02From fragmented data to trusted positions
Most teams do not start with a portfolio problem. They start with a data problem: exchange fills in one format, custodians in another, wallets on-chain, DeFi positions with their own mechanics, and market data coming from elsewhere. If those feeds do not reconcile into a consistent ledger, every dashboard becomes an argument.
Nuant’s approach was to treat aggregation and normalization as a first class product surface, not plumbing. We designed for clear provenance (where a number came from), predictable transformations (how it was derived), and fast ways to spot drift between sources. Once the spine is trustworthy, portfolio, analytics, monitoring, and decision support can all sit on top of it without each team rebuilding their own truth.
Risk still mattered, but as one layer of insight rather than the product’s identity. We kept the model multi-dimensional so a governance issue does not read like a market move, and we made it easy to connect an alert back to the underlying positions and data that produced it.
03Two products, one design language
The PMS and NQS grew from different teams and different habits: a visual dashboard on one side, a code IDE on the other. They shared a data layer but little else, so a PM who wanted the quant story behind a risk line had to jump between two unrelated surfaces.
We tied the architecture so the products reference each other. Simulations in NQS can pull real positions from the PMS. Risk metrics from the quant layer appear in the portfolio with provenance: computed in NQS, with these parameters, at this time. PMs can consume quant outputs inside the portfolio flow without having to live in the IDE.

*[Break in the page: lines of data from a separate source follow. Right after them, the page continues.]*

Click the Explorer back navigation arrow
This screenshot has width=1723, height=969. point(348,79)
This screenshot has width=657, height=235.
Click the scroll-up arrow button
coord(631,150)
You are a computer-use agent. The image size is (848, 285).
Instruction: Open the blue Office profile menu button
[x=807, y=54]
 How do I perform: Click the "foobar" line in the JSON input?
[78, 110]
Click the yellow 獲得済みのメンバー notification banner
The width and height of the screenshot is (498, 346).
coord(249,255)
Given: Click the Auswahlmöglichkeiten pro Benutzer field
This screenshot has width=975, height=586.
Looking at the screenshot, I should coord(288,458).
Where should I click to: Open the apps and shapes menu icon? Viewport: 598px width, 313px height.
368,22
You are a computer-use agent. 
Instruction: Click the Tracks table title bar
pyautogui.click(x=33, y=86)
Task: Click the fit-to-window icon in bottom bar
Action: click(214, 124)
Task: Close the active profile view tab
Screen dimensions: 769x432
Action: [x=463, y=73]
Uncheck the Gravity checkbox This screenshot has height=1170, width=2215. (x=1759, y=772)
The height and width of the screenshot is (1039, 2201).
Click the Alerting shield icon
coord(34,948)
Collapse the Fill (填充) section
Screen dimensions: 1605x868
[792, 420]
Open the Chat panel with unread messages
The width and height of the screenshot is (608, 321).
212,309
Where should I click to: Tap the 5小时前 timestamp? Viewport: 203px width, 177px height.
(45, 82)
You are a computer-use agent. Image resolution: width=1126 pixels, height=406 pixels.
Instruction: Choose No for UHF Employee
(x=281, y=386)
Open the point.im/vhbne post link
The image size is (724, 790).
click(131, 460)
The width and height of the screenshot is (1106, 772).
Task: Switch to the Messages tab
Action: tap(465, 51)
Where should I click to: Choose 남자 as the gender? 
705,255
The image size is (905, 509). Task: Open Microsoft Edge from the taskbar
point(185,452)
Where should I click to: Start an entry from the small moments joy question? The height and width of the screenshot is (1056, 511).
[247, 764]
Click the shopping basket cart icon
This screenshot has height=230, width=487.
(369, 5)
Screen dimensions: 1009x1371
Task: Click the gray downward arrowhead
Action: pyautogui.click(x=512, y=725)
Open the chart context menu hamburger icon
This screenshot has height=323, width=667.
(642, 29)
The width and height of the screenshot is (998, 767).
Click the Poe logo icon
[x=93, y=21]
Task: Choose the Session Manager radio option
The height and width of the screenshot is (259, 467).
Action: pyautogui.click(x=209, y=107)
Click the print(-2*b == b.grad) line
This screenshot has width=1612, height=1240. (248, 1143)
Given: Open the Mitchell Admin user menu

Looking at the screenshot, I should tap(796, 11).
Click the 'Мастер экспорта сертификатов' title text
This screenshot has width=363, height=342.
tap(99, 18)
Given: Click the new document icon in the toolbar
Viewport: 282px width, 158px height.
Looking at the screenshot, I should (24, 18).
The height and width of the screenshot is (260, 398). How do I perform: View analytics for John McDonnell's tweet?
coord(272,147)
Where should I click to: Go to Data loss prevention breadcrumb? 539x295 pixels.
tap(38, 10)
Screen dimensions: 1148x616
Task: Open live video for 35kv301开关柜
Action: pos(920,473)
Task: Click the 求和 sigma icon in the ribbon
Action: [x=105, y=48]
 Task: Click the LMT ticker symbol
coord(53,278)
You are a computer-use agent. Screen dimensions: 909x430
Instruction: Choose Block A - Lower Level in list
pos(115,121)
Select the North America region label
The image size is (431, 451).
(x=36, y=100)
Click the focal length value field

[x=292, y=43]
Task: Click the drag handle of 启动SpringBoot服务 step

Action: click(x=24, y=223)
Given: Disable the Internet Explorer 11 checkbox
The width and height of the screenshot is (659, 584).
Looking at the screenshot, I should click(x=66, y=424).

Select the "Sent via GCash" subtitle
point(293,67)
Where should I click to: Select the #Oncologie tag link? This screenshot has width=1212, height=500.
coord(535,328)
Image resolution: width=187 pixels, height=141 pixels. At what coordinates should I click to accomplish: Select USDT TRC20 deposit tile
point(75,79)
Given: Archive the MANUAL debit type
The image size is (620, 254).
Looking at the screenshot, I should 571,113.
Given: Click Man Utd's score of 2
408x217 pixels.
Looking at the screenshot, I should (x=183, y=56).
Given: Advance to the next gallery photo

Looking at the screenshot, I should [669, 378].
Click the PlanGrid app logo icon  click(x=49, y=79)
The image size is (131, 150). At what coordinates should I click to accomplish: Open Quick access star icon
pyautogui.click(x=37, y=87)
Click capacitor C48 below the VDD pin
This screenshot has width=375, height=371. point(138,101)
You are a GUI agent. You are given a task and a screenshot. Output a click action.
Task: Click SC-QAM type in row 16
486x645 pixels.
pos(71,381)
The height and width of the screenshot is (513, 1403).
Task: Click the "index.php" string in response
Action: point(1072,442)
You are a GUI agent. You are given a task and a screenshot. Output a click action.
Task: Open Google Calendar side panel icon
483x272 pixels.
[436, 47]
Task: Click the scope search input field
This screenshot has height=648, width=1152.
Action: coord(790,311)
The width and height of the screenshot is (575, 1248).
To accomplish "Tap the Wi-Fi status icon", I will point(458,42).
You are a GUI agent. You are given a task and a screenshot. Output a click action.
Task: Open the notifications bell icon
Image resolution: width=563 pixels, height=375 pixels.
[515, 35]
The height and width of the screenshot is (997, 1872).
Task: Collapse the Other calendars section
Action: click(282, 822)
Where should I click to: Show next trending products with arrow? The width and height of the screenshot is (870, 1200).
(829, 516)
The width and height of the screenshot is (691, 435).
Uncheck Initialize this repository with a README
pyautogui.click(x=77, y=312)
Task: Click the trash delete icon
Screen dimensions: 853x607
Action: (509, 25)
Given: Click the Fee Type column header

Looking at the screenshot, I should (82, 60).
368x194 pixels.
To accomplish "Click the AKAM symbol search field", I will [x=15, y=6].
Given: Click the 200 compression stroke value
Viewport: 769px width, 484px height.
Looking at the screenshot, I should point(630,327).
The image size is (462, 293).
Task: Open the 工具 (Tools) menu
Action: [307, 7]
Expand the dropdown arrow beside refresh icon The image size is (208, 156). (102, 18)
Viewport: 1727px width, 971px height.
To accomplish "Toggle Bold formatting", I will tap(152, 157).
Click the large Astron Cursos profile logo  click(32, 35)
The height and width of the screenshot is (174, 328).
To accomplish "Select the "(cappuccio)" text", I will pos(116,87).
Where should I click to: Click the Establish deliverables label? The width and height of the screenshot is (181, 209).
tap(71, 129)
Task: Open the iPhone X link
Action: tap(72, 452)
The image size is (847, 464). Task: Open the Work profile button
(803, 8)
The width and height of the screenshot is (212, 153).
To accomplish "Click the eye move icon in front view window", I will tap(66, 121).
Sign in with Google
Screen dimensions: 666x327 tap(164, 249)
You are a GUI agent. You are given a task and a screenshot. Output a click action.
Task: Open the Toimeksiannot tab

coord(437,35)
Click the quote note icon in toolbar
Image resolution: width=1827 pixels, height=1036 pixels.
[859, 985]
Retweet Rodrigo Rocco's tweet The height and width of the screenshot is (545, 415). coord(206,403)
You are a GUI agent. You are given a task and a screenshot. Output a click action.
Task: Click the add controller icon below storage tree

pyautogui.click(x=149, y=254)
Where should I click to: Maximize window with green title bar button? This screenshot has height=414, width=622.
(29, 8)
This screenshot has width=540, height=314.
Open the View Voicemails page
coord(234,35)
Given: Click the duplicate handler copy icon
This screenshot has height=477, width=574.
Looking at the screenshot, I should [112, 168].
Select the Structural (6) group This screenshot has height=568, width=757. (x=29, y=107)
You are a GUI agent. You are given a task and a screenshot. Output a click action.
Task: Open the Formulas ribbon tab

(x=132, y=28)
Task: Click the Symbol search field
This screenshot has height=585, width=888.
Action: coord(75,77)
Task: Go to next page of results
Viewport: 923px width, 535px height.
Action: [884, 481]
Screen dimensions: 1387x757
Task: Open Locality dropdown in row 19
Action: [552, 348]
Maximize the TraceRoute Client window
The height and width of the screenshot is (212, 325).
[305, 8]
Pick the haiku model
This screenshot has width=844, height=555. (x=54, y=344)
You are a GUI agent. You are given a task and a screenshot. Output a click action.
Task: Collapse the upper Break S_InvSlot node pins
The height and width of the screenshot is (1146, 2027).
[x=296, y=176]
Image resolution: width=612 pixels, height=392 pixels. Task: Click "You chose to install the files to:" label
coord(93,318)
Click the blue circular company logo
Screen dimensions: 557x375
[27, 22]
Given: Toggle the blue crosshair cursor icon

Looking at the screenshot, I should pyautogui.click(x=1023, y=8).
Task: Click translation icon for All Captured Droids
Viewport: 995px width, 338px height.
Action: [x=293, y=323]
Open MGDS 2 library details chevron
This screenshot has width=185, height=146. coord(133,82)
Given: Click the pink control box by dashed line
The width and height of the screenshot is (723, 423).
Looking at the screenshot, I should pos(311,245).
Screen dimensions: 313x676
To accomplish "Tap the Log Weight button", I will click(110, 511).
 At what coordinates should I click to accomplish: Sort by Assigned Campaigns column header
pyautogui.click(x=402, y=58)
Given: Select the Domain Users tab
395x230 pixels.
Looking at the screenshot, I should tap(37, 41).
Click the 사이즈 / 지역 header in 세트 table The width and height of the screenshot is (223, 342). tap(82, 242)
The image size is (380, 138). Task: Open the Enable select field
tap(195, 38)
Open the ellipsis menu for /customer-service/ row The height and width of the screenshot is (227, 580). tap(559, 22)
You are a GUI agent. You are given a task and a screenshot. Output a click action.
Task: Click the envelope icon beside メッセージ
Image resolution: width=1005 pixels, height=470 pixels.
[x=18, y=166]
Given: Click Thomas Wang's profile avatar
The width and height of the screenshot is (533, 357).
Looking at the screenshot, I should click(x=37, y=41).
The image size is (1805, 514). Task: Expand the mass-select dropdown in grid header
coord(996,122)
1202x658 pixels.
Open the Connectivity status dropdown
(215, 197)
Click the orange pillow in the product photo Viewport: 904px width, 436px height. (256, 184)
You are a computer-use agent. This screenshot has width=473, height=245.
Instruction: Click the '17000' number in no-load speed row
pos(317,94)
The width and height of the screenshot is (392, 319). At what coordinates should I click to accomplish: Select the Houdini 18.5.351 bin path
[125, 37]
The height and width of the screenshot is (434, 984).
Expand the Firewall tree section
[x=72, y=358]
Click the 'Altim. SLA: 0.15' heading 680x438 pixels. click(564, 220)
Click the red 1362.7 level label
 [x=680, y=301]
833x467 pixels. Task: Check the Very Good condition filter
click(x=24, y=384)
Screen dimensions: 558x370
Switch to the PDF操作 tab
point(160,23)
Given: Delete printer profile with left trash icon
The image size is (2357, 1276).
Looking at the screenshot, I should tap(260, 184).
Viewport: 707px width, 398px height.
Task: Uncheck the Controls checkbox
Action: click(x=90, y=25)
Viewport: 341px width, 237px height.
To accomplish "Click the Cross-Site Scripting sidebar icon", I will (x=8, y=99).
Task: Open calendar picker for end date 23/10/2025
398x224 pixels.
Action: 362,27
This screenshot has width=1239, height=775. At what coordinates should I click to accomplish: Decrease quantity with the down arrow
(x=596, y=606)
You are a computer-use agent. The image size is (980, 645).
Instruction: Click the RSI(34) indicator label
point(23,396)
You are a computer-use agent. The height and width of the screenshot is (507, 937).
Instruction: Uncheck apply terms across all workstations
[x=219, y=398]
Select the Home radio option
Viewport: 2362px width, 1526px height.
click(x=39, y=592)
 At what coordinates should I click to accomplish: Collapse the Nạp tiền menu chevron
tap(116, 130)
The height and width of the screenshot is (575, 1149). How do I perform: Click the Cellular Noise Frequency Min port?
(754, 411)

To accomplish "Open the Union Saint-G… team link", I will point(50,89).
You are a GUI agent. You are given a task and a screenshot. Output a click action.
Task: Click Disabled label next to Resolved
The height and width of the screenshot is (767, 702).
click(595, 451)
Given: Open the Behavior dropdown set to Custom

For the simulation engine we opened two paths: a guided Strategy Builder for people who think in outcomes, and a full parameter workbench for people who think in inputs. Same engine underneath, comparable outputs. The split is not about ability; it is about how people frame the task. A single difficulty slider would have satisfied neither group.
We aligned type, color, data states, and interaction habits so moving between dashboard and IDE feels like moving between rooms in one product, not switching applications.
What I took away
The calls that lasted at Nuant were mostly structural: treat data aggregation and normalization as a product (not a back office task), connect portfolio state to quant analysis instead of treating them as silos, and keep the PMS fast to read without losing depth.
Crypto runs around the clock. The product had to support quick checks as well as longer analysis sessions, without splitting the experience into separate “lite” and “pro” surfaces.